We often assume that if every individual part of a system is defensible, the system as a whole must be sound. This logic fails spectacularly when confronted with emergence, where complex interactions create outcomes far removed from the intent of any single part. We don't realize the danger until it's already here.
While the mechanism isn't a simple linear 'slippery slope,' the dynamic is just as treacherous. It’s a tyranny of small decisions: each interaction seems locally rational and harmless, yet the cumulative result is catastrophic. We discount the accumulating risk. At what point does the accumulation of "okay" inputs generate a "screwed up" reality? How do we evaluate where to place a Schelling Fence—a bright line we agree not to cross—when the landscape itself is shifting? This brings us to a modern, widespread example of this trap: the emergent effects of social media algorithms on our perception of reality.
The difficulty in answering this lies in the fact that many of the most influential forces today are not centralized manipulators, but non-malevolent emergent systems. My canonical example is Instagram (specifically, the Reels/short-form video format).
This is NOT a social media hate post, but rather an attempt to understand the negative emergent characteristics better and spark discussions regarding its solutions.
Let's break down the mechanism.
PS1: This analysis presumes good faith from all actors to demonstrate that the issue persists even without malicious intent. The introduction of malevolent actors would only exacerbate the situation.
PS2: This analysis is true not only for short form content, but rather most social media, however short form content simply makes the issue much worse.
At its core, Instagram is a platform for free expression. It allows millions of creators to share their work, opinions, and daily lives. This is, for the most part, a net positive. It enables connection, creativity, and the free exchange of ideas. Within this framework, even a "hot take" on a political figure or an uneducated opinion is just a form of speech. The platform itself doesn't judge the content; it merely provides the stage.
In an attention economy, the most shocking, emotionally resonant, and polarizing content wins.
Nuance takes time to explain; shock is instantaneous. The algorithm, blind to the truth value of the content, sees the spike in engagement and promotes the shock and the assertion. This creates a massive selection bias where the most extreme or shocking anecdotes are preferentially selected because they garner the most engagement.

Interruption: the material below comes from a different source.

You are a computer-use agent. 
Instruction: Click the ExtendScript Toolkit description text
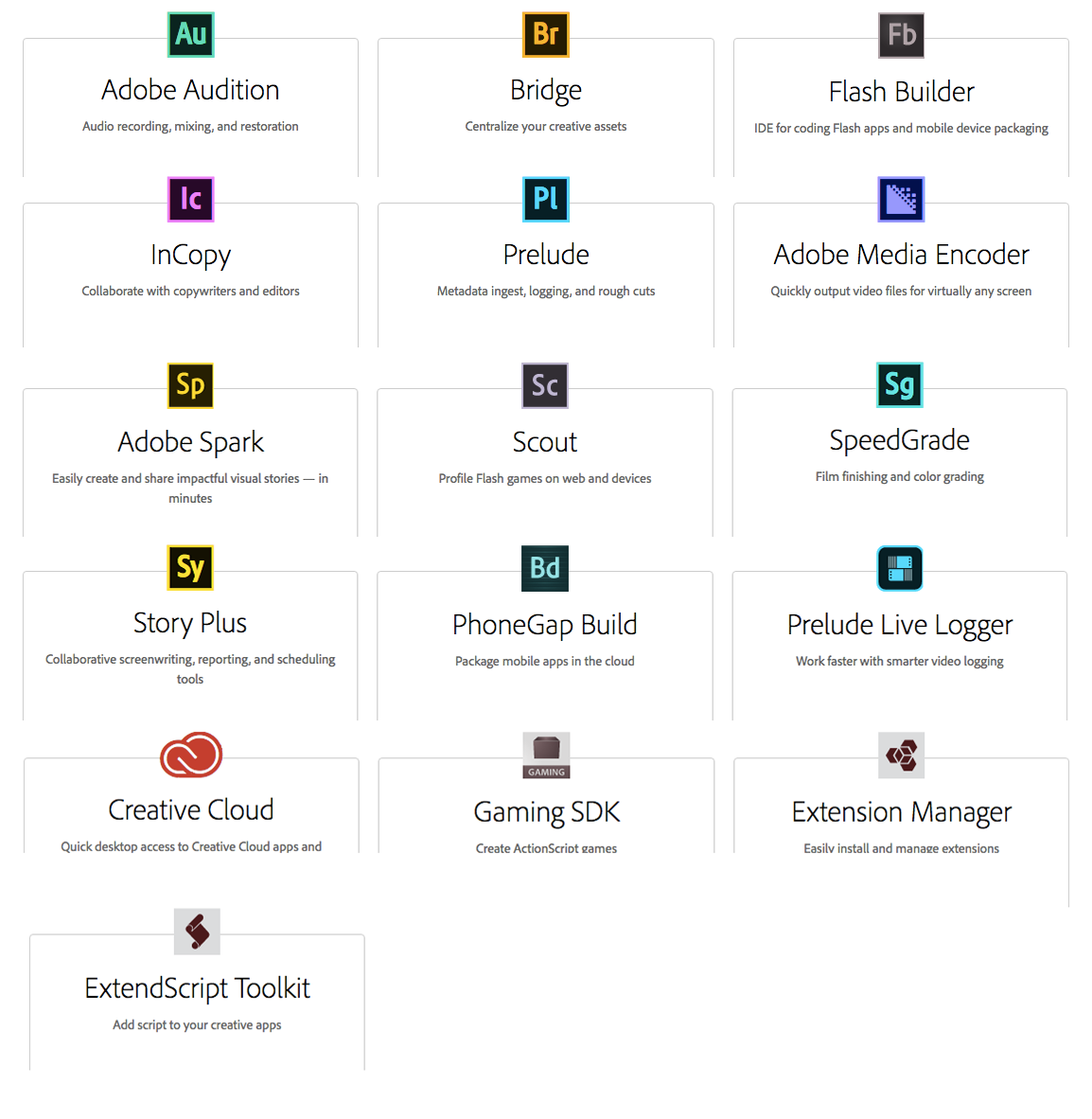pos(197,1025)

Consider the content that often surfaces: videos of random road rages, news anchors delivering hateful commentary (often without evidence), or an influencer giving a confident, uneducated "hot take" on complex geopolitical issues.
Most such posts are what I call "observatory/awareness posts." The idea is to inform about something bad in the world in order to muster social muscle for online activism and/or to spread awareness about the issues. Both of these are actually great causes and advantages of social media!
The fundamental rule governing what you see on social media is simple: The algorithm optimizes for attention.
It observes what you watch, what you linger on, and what you engage with, and then it gives you more of the same. This isn't inherently malicious; it's a logical business metric. If you spend more time on the app, you see more ads. The algorithm equates your attention with your preference, which is a reasonable, if flawed, assumption.
We are familiar with the arguments about how short-form video hijacks dopamine circuits and reduces attention spans. But a deeper, more insidious mechanism concerns me: the systemic way these platforms distort our Bayesian priors.
How do we form beliefs? A useful model is predictive coding (related to the Free Energy Principle). In simple terms, our brain is constantly making predictions about the world and then updating its internal model based on new sensory information. When we encounter new information, we can either:
When scrolling through a feed, we are bombarded with a stream of novel "observatory posts" —these are all data points. Since we can't act on this information directly, we default to the second option: we update our priors. Each "innocent observation" subtly shifts our model of the world.
In the context of Instagram Reels, the velocity and volume of information make critical analysis nearly impossible. The brain is wired to minimize surprise (prediction error) in the most efficient way possible. Engaging critical thought (System 2) is metabolically expensive and slow. In a high-velocity, low-friction environment like Reels, the least expensive way to resolve prediction error is to passively accept the observation and update the prior (System 1)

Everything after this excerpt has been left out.